Summerhall Arts also welcomes two shows from Ireland. Joy Nesbitt’s Julius Caesar Variety Show scrutinises both the theatre sector and the exploitation of identity in a play that sees a Black actor, a Woman actor, and a Straight White Male actor compete to impress a respected director set on reinventing a Shakespeare play in "unorthodox" ways. And Martha Knight’s new play, The King of All Birds, utilises both voice and vocoder to explore our shared history with the sky: the years it remained untouched, the first ventures into it, and our endless climbing up.

Continuing the animal theme, Hotter Project, in association with Speakerphone Productions and Soho Theatre, will premiere HAM - a kinky eco-hijacking of Hamlet about meat, madness, and the power of shame that twists the classic high-brow tragedy into a sordid wrestle between a vegan and a sausage-lover.

Finally, from Lyn Gardner-recommended double act ‘Britney’ - aka Ellen Robertson (Vladimir, Mickey 17, The Pale Horse) and Charly Clive (Rooster, Pure, The Lazarus Project) - comes Jitters, a brand new two-hander about ownership, tradition, and the all-important ‘L’ word of any relationship: leverage. And contemporary storyteller and theatremaker Nathan Jonathan takes us back to Y-2-K with They’re Just Small Town (Northern) Lads - a funny and heartfelt solo show about growing up mixed-race in a Northern-industrial-town. Expect gelled quiffs and flip-up phones in an exploration of identity, class and belonging at the turn of the millennium.
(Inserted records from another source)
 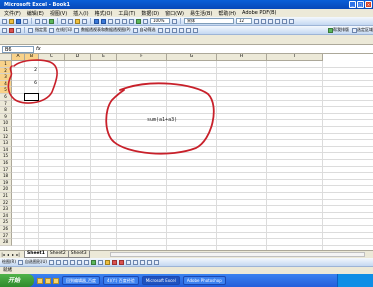 I want to click on maximize-button: □, so click(x=360, y=4). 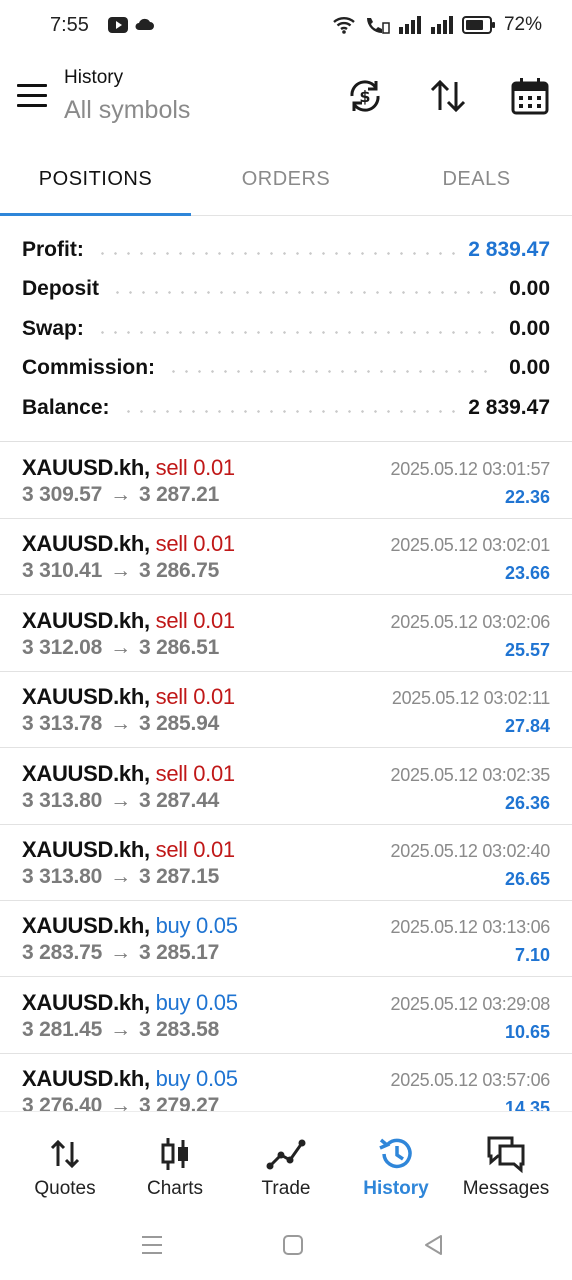 I want to click on position-prices: 3 312.08 → 3 286.51, so click(x=120, y=648).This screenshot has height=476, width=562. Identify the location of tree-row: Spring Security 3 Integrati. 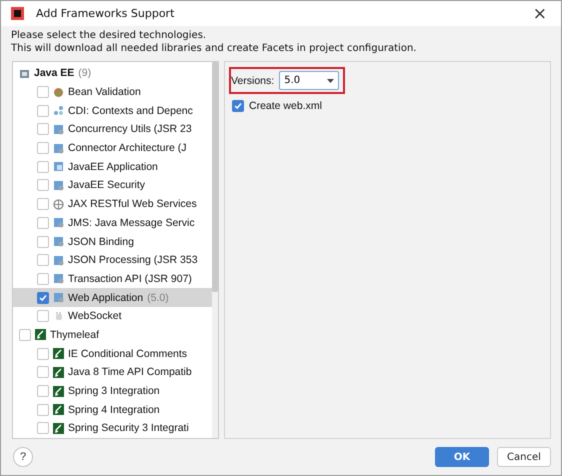
(112, 428).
These 36 new shows are now on sale. They join seven shows that went on sale in February: As Far As We Know (YESYESNONO), GOOD ENOUGH? (HIMHERANDIT), LANDSFRAU هموطن (Mariann Yar), PUTTANA (Beatrice Festi and TeatroE ETS), SAND (Kook Ensemble), Tether (Wonder Fools and Theatre SAN), and Tomatoes Tried to Kill Me but Banjos Saved My Life (Keith Alessi).

The next and final Summerhall Arts festival programme announcement will be on Wednesday 6th May, before the commencement of the Edinburgh Festival Fringe 2026 from 6th - 31st August.